-- Opening Marker --

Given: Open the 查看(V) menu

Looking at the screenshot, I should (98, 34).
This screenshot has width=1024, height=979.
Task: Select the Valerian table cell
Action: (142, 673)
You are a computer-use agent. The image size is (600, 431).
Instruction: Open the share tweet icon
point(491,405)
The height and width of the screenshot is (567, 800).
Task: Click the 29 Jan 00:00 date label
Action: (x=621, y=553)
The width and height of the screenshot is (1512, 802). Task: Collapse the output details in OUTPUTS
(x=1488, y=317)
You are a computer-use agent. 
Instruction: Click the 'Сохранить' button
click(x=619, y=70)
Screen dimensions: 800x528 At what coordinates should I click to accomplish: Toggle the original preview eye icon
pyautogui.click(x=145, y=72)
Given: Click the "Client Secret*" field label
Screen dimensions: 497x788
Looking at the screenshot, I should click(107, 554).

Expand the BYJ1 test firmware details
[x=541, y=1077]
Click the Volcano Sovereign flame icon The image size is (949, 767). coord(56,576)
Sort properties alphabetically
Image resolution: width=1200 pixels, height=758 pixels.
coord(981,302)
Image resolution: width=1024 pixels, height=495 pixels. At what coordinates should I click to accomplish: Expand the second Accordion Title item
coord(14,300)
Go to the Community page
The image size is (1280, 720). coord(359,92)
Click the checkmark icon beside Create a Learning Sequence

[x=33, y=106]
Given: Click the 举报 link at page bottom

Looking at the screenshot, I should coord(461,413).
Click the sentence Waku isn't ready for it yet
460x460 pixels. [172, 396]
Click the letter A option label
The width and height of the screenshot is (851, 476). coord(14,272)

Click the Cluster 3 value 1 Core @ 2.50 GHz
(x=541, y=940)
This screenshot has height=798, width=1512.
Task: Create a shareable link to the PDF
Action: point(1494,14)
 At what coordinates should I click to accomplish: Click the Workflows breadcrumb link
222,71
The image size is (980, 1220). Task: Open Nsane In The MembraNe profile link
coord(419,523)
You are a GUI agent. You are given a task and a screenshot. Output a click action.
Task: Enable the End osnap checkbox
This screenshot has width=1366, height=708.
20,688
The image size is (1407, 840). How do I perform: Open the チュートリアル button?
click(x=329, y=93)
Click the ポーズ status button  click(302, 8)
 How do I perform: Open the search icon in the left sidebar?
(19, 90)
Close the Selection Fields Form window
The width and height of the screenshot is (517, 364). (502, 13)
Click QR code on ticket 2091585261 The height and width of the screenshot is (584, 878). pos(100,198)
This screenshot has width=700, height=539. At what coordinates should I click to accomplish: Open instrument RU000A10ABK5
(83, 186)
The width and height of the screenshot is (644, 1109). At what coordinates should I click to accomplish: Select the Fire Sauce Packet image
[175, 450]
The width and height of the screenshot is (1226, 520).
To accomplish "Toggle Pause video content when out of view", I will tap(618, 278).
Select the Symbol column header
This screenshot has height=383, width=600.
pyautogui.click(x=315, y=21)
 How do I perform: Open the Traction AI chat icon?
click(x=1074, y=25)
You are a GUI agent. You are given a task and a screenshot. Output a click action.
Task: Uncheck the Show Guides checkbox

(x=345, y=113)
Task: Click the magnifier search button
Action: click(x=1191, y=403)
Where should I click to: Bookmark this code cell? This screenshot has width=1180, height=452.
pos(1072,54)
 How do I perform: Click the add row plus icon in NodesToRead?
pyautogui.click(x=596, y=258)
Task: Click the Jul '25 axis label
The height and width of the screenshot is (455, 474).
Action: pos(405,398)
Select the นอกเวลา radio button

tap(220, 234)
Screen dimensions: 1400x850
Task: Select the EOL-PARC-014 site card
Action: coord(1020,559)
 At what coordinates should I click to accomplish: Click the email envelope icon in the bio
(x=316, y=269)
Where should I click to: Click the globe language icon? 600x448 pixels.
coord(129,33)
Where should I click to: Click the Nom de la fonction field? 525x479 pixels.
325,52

-- Closing Marker --

◆ **Directions for this task**:
Every entry, from the first line to the last, should be retyped exactly.

◆ **The completed task**:
Given: Open the 查看(V) menu

Looking at the screenshot, I should (98, 34).
This screenshot has width=1024, height=979.
Task: Select the Valerian table cell
Action: (142, 673)
You are a computer-use agent. The image size is (600, 431).
Instruction: Open the share tweet icon
point(491,405)
The height and width of the screenshot is (567, 800).
Task: Click the 29 Jan 00:00 date label
Action: (x=621, y=553)
The width and height of the screenshot is (1512, 802). Task: Collapse the output details in OUTPUTS
(x=1488, y=317)
You are a computer-use agent. 
Instruction: Click the 'Сохранить' button
click(x=619, y=70)
Screen dimensions: 800x528 At what coordinates should I click to accomplish: Toggle the original preview eye icon
pyautogui.click(x=145, y=72)
Given: Click the "Client Secret*" field label
Screen dimensions: 497x788
Looking at the screenshot, I should click(107, 554).

Expand the BYJ1 test firmware details
[x=541, y=1077]
Click the Volcano Sovereign flame icon The image size is (949, 767). coord(56,576)
Sort properties alphabetically
Image resolution: width=1200 pixels, height=758 pixels.
coord(981,302)
Image resolution: width=1024 pixels, height=495 pixels. At what coordinates should I click to accomplish: Expand the second Accordion Title item
coord(14,300)
Go to the Community page
The image size is (1280, 720). coord(359,92)
Click the checkmark icon beside Create a Learning Sequence

[x=33, y=106]
Given: Click the 举报 link at page bottom

Looking at the screenshot, I should coord(461,413).
Click the sentence Waku isn't ready for it yet
460x460 pixels. [172, 396]
Click the letter A option label
The width and height of the screenshot is (851, 476). coord(14,272)

Click the Cluster 3 value 1 Core @ 2.50 GHz
(x=541, y=940)
This screenshot has height=798, width=1512.
Task: Create a shareable link to the PDF
Action: point(1494,14)
 At what coordinates should I click to accomplish: Click the Workflows breadcrumb link
222,71
The image size is (980, 1220). Task: Open Nsane In The MembraNe profile link
coord(419,523)
You are a GUI agent. You are given a task and a screenshot. Output a click action.
Task: Enable the End osnap checkbox
This screenshot has width=1366, height=708.
20,688
The image size is (1407, 840). How do I perform: Open the チュートリアル button?
click(x=329, y=93)
Click the ポーズ status button  click(302, 8)
 How do I perform: Open the search icon in the left sidebar?
(19, 90)
Close the Selection Fields Form window
The width and height of the screenshot is (517, 364). (502, 13)
Click QR code on ticket 2091585261 The height and width of the screenshot is (584, 878). pos(100,198)
This screenshot has width=700, height=539. At what coordinates should I click to accomplish: Open instrument RU000A10ABK5
(83, 186)
The width and height of the screenshot is (644, 1109). At what coordinates should I click to accomplish: Select the Fire Sauce Packet image
[175, 450]
The width and height of the screenshot is (1226, 520).
To accomplish "Toggle Pause video content when out of view", I will tap(618, 278).
Select the Symbol column header
This screenshot has height=383, width=600.
pyautogui.click(x=315, y=21)
 How do I perform: Open the Traction AI chat icon?
click(x=1074, y=25)
You are a GUI agent. You are given a task and a screenshot. Output a click action.
Task: Uncheck the Show Guides checkbox

(x=345, y=113)
Task: Click the magnifier search button
Action: click(x=1191, y=403)
Where should I click to: Bookmark this code cell? This screenshot has width=1180, height=452.
pos(1072,54)
 How do I perform: Click the add row plus icon in NodesToRead?
pyautogui.click(x=596, y=258)
Task: Click the Jul '25 axis label
The height and width of the screenshot is (455, 474).
Action: pos(405,398)
Select the นอกเวลา radio button

tap(220, 234)
Screen dimensions: 1400x850
Task: Select the EOL-PARC-014 site card
Action: coord(1020,559)
 At what coordinates should I click to accomplish: Click the email envelope icon in the bio
(x=316, y=269)
Where should I click to: Click the globe language icon? 600x448 pixels.
coord(129,33)
Where should I click to: Click the Nom de la fonction field? 525x479 pixels.
325,52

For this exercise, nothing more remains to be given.